_Goal:_ Echo everything from "The width and" down to "Action: (713, 513)" in the listing, both lines included, and leave the pictures out.

_Provided records:_

════

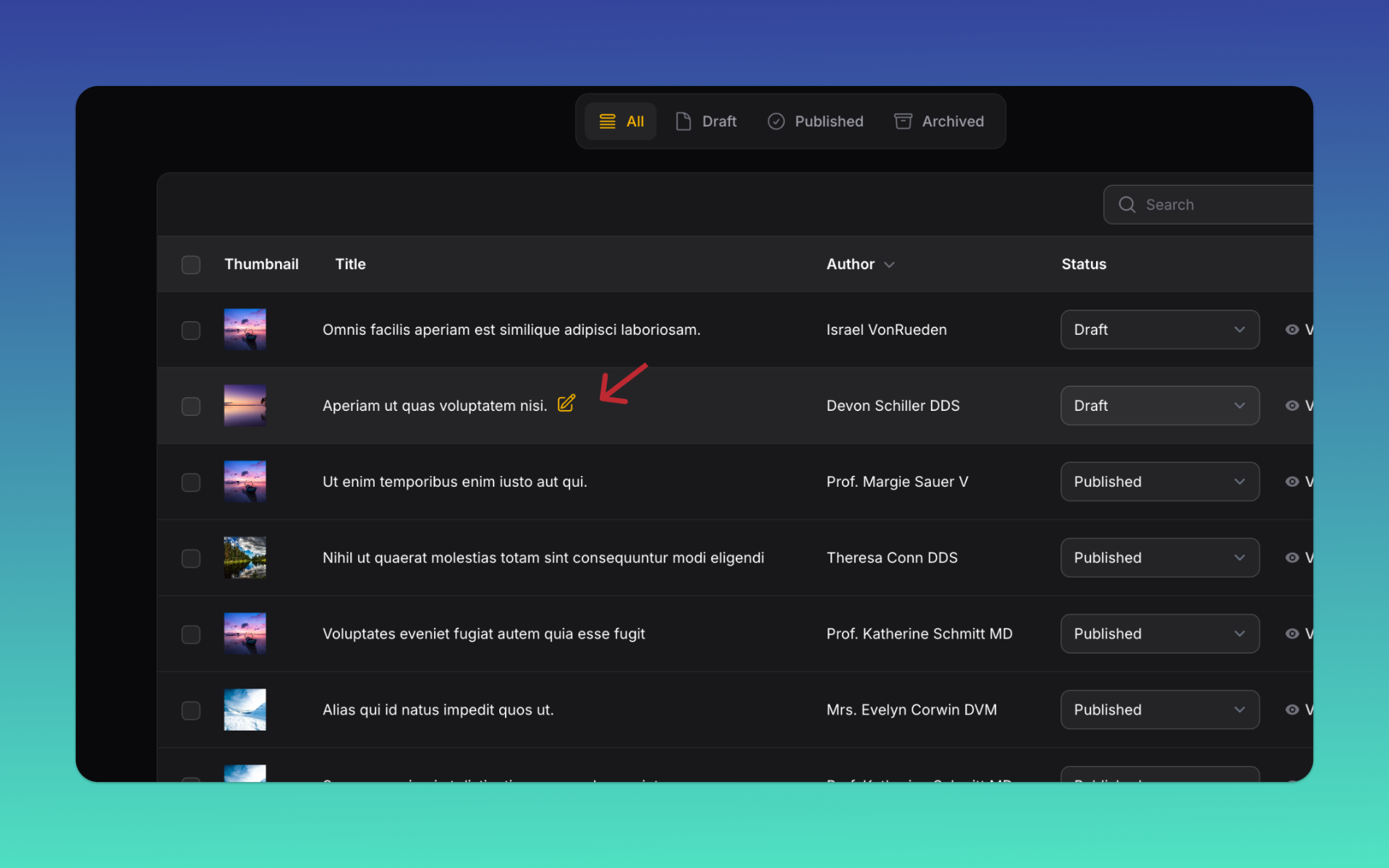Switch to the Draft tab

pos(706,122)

════

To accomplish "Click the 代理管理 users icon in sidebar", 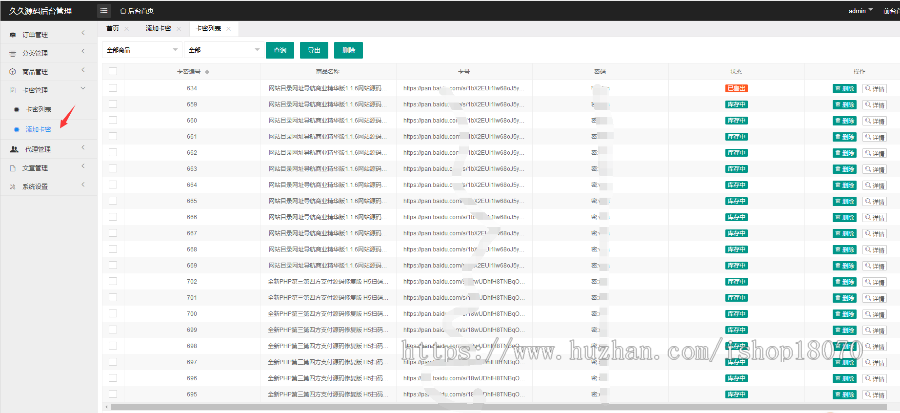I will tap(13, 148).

════

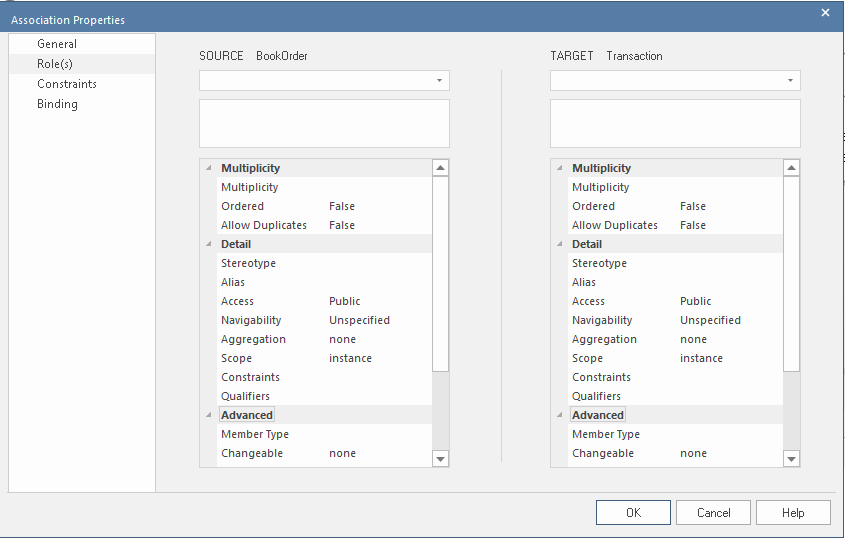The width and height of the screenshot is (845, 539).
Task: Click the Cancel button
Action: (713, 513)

════

_The completed task:_
The width and height of the screenshot is (845, 539).
Task: Click the Cancel button
Action: (713, 513)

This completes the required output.